=== To do ===
The answer must be an exact copy of the records, with every picture removed.

============================================================

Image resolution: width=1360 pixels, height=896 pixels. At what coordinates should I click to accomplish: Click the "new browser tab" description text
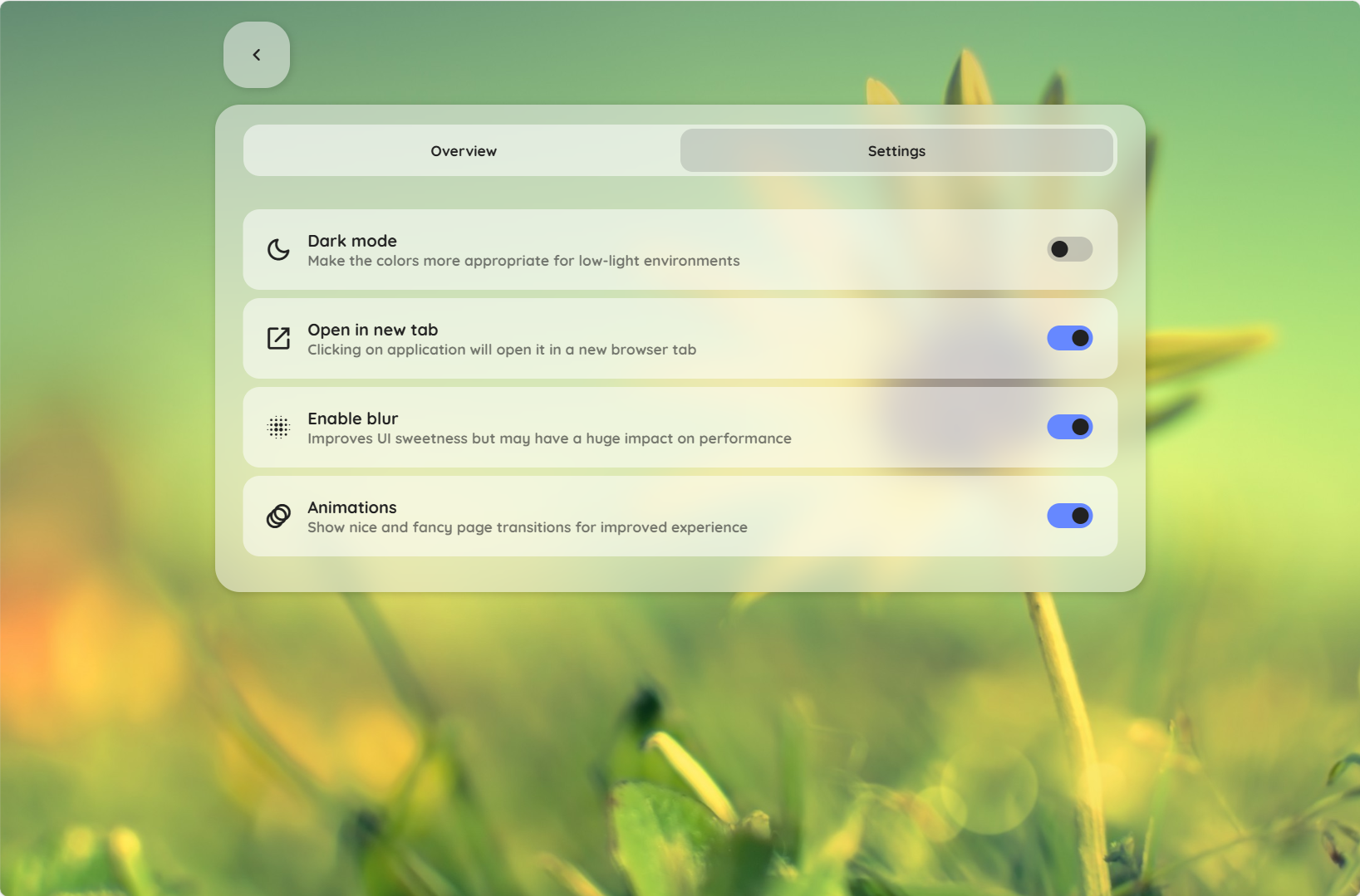pos(502,350)
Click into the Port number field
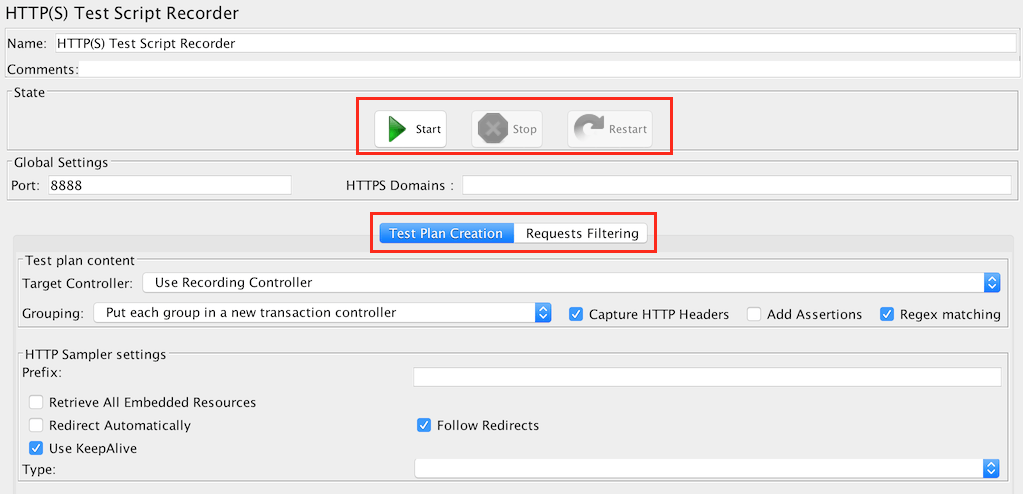The height and width of the screenshot is (494, 1023). point(167,185)

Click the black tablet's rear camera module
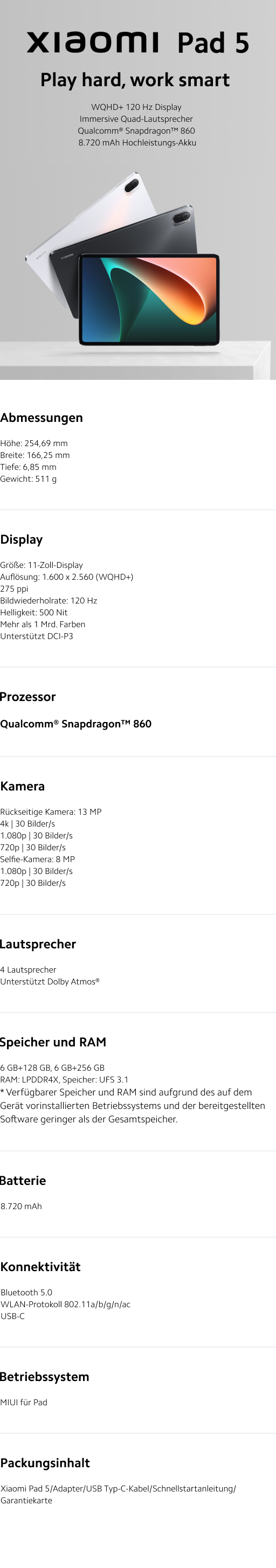pos(181,218)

============================================================

=== Reply ===
Image resolution: width=1360 pixels, height=896 pixels. At what coordinates should I click to accomplish: Click the "new browser tab" description text
pos(502,350)
Click into the Port number field
The height and width of the screenshot is (494, 1023). point(167,185)

Click the black tablet's rear camera module
pos(181,218)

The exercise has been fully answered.